17.) Multifunctional fitting according to one of the preceding claims, characterized in that the display (4), the sensor device (3) and the circuit board (21) with the cover (28) and with a

Seal (37) in the control head (69) are combined to form a structural unit.

18.) Multifunctional fitting according to one of the preceding claims, characterized in that a microprocessor (48) is arranged on the circuit board (21).

19.) Multifunctional fitting according to one of the preceding claims, characterized in that the dashboard insert (50) or in the control head (69) a dial-up interface (38 '') for a wireless signal connection, preferably a radio link to the controller (5) is arranged ,

20.) Multifunctional fitting according to claim 1, characterized in that the indicator (4) is removed from the fitting insert (50) or from the control head (69) at another location of the outlet fitting (2) or in the region of the wash basin (61 ) is arranged and connected by a line (27,55) to a power supply (79,80) of the supply device (10).

21.) Multifunctional fitting according to one of the preceding claims, characterized in that it e e n e c i n e s that the multi-function fitting (1) at least one further display, in particular an acoustic display (31).

22.) Multifunctional fitting according to one of the preceding claims, characterized in that the multifunctional fitting (1) a controllable or controllable mixing device (14) for different tempered fluids, preferably hot and cold water, and a sensor device (3) for non-contact temperature change and a optical display (29,30) for the setpoint and / or actual values of the fluid temperature.

23.) Multifunctional fitting according to one of the preceding claims, characterized in that it e e n e c e s e s that the multifunctional fitting (1) a supply device (10) for a plurality of fluids

(18,19) and an optical display (29,30) and / or acoustic display (31) for signaling the fluid selection and various operating states.

24.) Multifunctional fitting according to one of the preceding claims, characterized in that a control unit (5) comprises a microprocessor (35), a timer and one or more program memories.

25.) Multifunctional fitting according to one of the preceding claims, characterized in that the controller (5) has a dial-up interface (38,38 ') for connection to a higher-level control (39).

26.) Multifunctional fitting according to one of the preceding claims, characterized in that it e e n e c i n e t that the supply device (10) has a controllable. Flow heater (49) and a temperature sensor 5 (16).

27.) Multifunctional fitting according to one of the preceding claims, characterized in that the supply device (10) has one or more 10 fluid containers (17) with a filling level gauge (59).

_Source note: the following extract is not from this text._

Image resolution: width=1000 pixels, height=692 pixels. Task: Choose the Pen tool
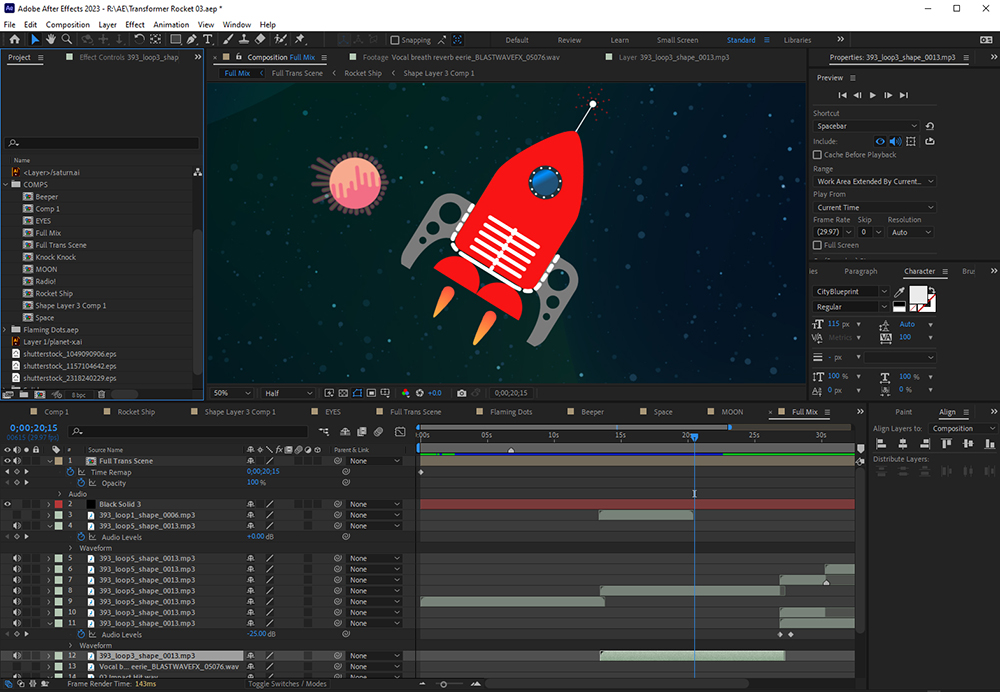point(192,40)
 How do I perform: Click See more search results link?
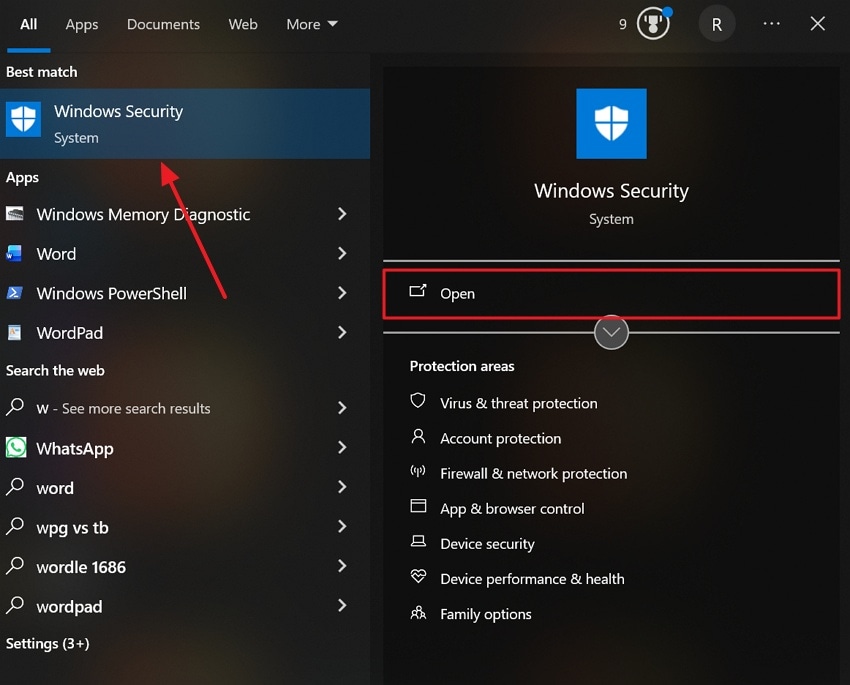point(122,408)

28.) Multifunction fitting according to one of the preceding

Claims, characterized in that the supply device (10) has an internal power supply (80).

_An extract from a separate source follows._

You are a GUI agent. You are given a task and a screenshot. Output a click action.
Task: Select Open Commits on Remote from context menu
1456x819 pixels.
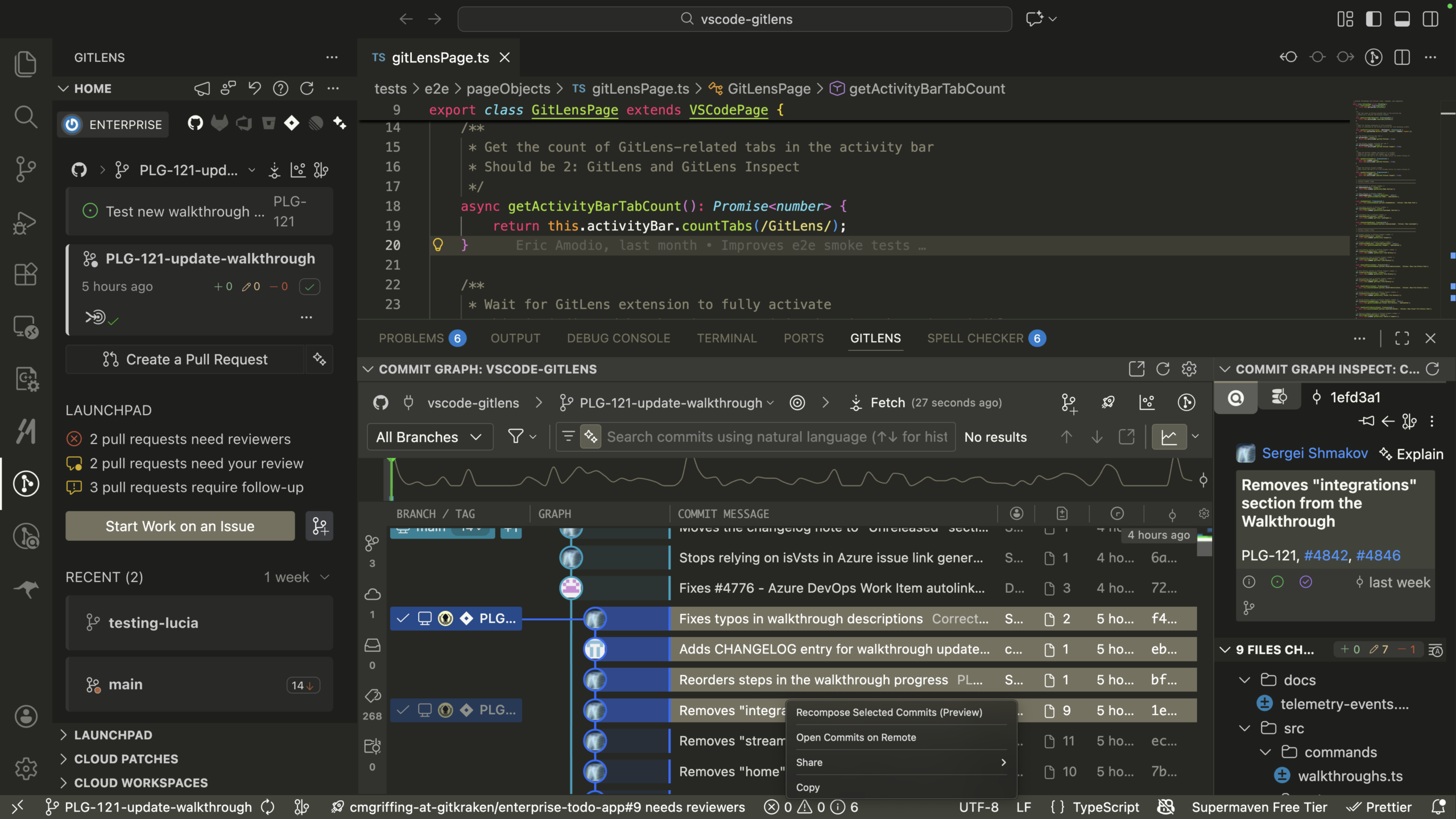coord(856,737)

29.) Multifunction fitting according to one of the preceding

Claims, characterized in that the supply device (10) incorporates the

Operating components surrounding housing (63).

30.) Multifunctional fitting according to one of the preceding claims 25, characterized in that the multifunctional fitting (1) has a reading device (41) for user information connected to the controller (5).

31). Multifunctional fitting according to one of the preceding claims, characterized in that the reader (41) is designed as a transponder device or as a barcode reader.

35 32.) Multifunctional fitting according to one of the preceding claims, characterized in that the reading device (41) in the optical display (4) is integrated.

33.) Multifunction fitting according to one of the preceding

Claims, characterized in that the multi-function fitting (1) has an acoustic detection system (81) with one or more noise pickups (82), in particular microphones.

34.) Multifunctional fitting according to one of the preceding claims, characterized in that the noise absorber (82) is arranged on the multi-functional fitting (1), in particular on the fitting head (36) and connected to the control (5).

35.) Multifunctional fitting according to one of the preceding claims, characterized in that the control (5) has a device for noise detection, in particular for speech recognition and for the interpretation of the acoustically transmitted information content or command.